Data extracted from a collection:

Start of Block

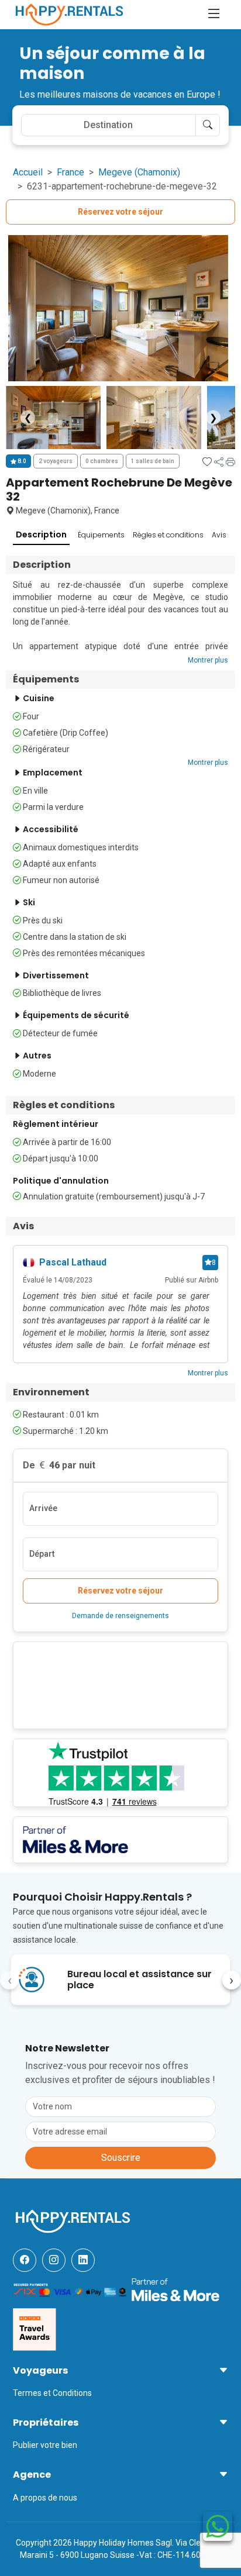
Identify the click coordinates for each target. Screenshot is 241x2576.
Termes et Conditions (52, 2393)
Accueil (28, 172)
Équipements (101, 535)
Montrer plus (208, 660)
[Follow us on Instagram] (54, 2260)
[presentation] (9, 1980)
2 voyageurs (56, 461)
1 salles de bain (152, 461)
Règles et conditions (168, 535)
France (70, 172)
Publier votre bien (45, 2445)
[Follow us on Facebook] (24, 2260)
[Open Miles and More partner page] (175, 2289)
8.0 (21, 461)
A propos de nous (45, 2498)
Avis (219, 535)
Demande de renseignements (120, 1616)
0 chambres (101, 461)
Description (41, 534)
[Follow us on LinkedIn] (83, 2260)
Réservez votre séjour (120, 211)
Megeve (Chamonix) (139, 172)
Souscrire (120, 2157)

End of Block

**EXERCISE INSTRUCTIONS:**
Leave out the pictures and restate, word for word, the lines from the top of the data through the line containing "[Follow us on Facebook] (24, 2260)", both included.

**SOLVED EXERCISE:**
Identify the click coordinates for each target. Screenshot is 241x2576.
Termes et Conditions (52, 2393)
Accueil (28, 172)
Équipements (101, 535)
Montrer plus (208, 660)
[Follow us on Instagram] (54, 2260)
[presentation] (9, 1980)
2 voyageurs (56, 461)
1 salles de bain (152, 461)
Règles et conditions (168, 535)
France (70, 172)
Publier votre bien (45, 2445)
[Follow us on Facebook] (24, 2260)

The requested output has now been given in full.